La plage, c’est la jungle

Je vous ai précédemment parlé des corbeaux japonais, et bien aujourd’hui j’en remets une couche, histoire de vous prouver que ces animaux sont indubitablement maléfiques.

Ce dimanche, comme vous avez pu le constater hier, c’était retour à la plage. Sauf que cette fois, il faisait plus beau, nous sommes partis plus tôt, et nous avons pu voir la statue du Grand Bouddha. Mais ces deux derniers éléments n’ont rien à voir avec l’histoire que je vais vous conter.Arrivés vers midi, on se dit qu’on a un petit creux quand même, et au Japon, quel est le premier moyen de combler un creux qui vous vient à l’esprit ? Un bon gros burger des familles bien sûr, comme vous l’avez certainement deviné. Nous passons donc nos commandes, puis une fois celles-ci retirées, nous dirigeons de bon train vers la plage, à environ 10 minutes à pied.

Nous nous installons sur le sable chaud et commençons à ripailler. Puis l’un de nous s’absente momentanément. Première erreur. Car dès qu’il eût le dos tourné, des corbeaux se sont mis à littéralement dépecer son sac plastique pour voler son burger. C’est à ce moment seulement que nous remarquons que, ah tiens, en fait il y a une trentaine de corbeaux au-dessus de la plage, aha.

Cependant, nous ne prenons pas peur, sachant que les corbeaux en question ne s’approchent pas des humains à moins d’un mètre, un peu comme les pigeons françois. Deuxième erreur, fatale cette fois.

En effet, à l’entrée de la plage, nous avions manqué un détail qui avait toute son importance : un avertissement « Beware of Hawks », littéralement « Attention aux Faucons ». Ceux-ci s’étant révélés être de vrais cons (oh qu’elle était facile à placer celle-là).

Dans les faits, les témoignages des victimes sont encore flous, celles-ci étant encore sous le choc à l’heure actuelle. Heureusement pour vous, votre serviteur était présent, a tout vu, tout entendu, et ne fait pas partie de ces victimes. Je scrutais les alentours, protégeant mon chicken teriyaki burger corps et âme des vils corbeaux, quand soudain le temps se ralentit devant mes yeux. D’ailleurs je ne sais pas si vous avez remarqué, mais en général quand le temps se ralentit devant vos yeux, ce n’est pas bon signe.

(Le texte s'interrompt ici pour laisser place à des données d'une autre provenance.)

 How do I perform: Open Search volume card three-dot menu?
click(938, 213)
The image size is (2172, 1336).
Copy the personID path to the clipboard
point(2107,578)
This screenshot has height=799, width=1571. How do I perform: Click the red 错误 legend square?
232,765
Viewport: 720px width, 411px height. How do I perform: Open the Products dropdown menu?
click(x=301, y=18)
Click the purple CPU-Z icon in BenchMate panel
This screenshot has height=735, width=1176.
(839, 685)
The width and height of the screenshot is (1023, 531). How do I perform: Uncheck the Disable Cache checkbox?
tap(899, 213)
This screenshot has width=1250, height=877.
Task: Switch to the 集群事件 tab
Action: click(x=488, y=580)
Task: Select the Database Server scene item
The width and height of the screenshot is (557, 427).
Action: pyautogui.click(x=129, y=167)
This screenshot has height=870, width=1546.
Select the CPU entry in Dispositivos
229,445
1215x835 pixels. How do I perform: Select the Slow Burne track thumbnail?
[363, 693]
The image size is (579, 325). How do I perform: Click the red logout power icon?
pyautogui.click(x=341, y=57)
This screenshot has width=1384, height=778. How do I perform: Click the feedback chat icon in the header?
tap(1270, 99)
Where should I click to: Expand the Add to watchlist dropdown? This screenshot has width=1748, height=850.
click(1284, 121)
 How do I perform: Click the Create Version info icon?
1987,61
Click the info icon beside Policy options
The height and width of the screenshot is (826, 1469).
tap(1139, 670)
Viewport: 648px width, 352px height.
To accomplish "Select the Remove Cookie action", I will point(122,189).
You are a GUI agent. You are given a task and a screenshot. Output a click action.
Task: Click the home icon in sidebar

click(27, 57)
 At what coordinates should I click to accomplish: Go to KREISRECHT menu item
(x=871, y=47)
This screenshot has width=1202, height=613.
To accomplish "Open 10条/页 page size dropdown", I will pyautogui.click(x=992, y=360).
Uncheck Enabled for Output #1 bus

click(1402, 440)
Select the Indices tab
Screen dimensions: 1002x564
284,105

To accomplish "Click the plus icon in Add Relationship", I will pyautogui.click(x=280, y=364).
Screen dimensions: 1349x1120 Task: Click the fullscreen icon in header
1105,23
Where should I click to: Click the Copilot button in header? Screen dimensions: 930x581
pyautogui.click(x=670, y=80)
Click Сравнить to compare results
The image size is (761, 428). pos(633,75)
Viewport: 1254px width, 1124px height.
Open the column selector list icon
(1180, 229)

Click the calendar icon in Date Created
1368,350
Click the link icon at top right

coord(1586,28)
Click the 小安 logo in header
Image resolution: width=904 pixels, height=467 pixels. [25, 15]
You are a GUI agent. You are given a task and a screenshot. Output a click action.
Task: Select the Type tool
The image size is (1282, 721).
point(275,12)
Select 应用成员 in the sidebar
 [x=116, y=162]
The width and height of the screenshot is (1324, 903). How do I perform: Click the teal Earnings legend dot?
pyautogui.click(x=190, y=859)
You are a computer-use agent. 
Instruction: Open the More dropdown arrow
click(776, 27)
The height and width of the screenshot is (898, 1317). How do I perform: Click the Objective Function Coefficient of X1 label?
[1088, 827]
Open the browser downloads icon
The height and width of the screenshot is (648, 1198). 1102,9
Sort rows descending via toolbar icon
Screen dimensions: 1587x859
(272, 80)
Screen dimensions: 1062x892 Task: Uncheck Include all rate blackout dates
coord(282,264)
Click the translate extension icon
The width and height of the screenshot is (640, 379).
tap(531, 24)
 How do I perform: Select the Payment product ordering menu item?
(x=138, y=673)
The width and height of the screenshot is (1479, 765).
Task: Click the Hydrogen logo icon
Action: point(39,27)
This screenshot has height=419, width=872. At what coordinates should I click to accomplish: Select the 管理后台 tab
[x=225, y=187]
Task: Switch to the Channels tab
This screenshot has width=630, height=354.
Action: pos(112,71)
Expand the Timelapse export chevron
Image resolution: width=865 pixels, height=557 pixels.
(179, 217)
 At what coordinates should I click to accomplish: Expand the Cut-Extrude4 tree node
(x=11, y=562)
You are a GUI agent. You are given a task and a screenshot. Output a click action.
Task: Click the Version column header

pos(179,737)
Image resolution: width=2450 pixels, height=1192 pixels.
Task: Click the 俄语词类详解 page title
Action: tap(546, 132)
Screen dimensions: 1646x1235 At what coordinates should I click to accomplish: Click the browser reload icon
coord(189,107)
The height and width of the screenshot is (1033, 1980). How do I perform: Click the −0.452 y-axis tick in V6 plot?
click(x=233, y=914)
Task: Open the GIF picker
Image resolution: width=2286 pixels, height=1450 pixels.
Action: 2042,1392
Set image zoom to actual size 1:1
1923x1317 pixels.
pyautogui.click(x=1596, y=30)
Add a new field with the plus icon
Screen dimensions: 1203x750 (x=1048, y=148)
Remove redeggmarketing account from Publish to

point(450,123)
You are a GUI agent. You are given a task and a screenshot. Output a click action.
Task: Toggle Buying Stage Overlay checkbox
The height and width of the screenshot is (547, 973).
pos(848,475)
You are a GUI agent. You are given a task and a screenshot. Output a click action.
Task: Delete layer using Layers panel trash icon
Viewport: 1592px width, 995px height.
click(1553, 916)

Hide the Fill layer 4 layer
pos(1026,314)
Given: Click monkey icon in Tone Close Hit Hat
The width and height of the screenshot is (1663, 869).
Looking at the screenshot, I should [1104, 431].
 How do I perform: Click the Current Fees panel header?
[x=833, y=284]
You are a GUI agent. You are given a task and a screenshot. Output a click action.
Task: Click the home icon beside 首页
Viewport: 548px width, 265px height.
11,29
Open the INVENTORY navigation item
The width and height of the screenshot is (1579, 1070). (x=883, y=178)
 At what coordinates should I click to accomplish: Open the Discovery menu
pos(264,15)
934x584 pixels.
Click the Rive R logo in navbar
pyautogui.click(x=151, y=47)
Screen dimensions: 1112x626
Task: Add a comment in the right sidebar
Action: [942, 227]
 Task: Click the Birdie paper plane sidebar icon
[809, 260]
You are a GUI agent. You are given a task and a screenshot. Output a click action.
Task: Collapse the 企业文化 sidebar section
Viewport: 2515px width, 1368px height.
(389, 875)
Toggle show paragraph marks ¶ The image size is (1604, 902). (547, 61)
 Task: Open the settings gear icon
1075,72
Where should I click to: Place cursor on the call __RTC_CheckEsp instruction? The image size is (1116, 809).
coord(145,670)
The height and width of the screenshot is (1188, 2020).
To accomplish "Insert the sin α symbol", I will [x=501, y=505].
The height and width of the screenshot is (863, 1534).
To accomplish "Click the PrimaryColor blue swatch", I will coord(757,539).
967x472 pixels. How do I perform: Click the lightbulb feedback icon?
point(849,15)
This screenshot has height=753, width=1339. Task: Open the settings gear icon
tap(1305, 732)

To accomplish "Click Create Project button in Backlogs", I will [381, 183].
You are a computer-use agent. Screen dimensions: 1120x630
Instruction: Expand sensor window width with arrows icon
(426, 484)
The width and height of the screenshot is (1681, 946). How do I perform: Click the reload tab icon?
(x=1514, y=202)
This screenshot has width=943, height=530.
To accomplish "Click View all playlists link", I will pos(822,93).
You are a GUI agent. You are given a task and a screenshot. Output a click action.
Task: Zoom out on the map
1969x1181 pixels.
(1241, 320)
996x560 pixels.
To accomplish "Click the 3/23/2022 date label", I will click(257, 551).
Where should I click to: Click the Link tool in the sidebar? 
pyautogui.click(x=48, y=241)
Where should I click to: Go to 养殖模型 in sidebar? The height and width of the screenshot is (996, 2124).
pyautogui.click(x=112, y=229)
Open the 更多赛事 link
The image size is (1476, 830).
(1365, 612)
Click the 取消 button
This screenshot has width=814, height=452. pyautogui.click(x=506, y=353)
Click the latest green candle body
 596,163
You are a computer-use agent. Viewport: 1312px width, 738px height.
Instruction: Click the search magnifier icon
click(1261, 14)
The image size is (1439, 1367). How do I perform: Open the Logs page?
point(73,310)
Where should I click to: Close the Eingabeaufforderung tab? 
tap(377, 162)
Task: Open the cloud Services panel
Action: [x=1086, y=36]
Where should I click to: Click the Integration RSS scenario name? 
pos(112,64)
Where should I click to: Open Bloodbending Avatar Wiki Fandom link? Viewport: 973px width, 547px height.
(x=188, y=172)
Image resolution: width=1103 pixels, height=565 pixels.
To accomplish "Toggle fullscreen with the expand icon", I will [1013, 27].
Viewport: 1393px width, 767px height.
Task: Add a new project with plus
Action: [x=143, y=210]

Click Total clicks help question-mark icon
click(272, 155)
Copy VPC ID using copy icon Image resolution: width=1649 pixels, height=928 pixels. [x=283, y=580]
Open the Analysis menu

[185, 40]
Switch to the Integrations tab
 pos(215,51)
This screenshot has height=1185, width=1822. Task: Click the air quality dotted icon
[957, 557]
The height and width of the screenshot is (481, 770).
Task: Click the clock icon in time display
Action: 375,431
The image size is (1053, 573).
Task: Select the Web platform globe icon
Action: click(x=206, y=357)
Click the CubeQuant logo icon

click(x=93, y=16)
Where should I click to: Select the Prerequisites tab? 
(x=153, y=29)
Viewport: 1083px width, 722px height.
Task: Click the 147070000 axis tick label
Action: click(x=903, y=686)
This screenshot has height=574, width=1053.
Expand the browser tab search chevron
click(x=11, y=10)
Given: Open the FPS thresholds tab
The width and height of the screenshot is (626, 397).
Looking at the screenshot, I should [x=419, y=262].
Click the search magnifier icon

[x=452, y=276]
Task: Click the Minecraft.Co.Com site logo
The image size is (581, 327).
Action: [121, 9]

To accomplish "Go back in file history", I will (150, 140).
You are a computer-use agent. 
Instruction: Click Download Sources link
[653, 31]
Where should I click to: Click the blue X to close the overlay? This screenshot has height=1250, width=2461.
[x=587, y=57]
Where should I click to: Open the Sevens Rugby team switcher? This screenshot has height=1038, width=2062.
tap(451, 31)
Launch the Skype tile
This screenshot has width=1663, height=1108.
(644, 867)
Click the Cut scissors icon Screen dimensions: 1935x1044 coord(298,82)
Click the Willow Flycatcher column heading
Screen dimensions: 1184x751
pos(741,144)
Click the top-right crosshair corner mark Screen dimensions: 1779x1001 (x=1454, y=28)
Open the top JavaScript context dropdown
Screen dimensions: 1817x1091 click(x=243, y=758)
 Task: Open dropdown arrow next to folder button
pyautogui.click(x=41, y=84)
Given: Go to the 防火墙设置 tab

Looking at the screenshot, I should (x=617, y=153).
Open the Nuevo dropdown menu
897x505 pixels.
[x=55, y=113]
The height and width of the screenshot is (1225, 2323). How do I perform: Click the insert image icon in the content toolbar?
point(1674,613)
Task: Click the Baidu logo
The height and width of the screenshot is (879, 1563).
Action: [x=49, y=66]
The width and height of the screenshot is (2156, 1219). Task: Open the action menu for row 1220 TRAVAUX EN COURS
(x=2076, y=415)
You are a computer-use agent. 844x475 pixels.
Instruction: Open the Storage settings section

Ce que j’ai vu : une amie, tenant son burger à deux mains, prête à l’engloutir (un peu comme dans les pubs). Et, surgissant des cieux, un faucon fondant sur elle dans un piqué d’une allégresse sans égal, repartant avec le précieux burger entre ses griffes. Oui, oui, il lui a pris son burger des mains. Cris, effroi et jurons s’ensuivirent. Le même schéma se répéta avec un autre ami.
Sans les cris cette fois.

A ce moment, prenant mon courage à deux mains, je me dis que c’est quand même un peu dangereux, et je fuis le combat, décidant de finir mon burger à l’entrée des toilettes publiques, ce qui ironiquement est un endroit tout à fait approprié à ce genre de nourriture.

Le pire dans tout ça, c’est que certains d’entre nous se sont ensuite amusés à laisser de la nourriture en évidence pour pouvoir prendre des photos, des vidéos, et ainsi prouver à leurs contacts Facebook que ce n’est pas du chiqué. Après tout, ce n’est pas grave de se mettre en danger si on peut montrer un truc cool aux gens qu’on connaît, n’est-ce pas ?

Je vous laisse deviner la nationalité de ces irresponsables, parmi les  3 choix suivants :
– suédois
– inuits
– américains
Ceux qui trouveront la bonne réponse repartiront avec un poêle à charbon imaginaire.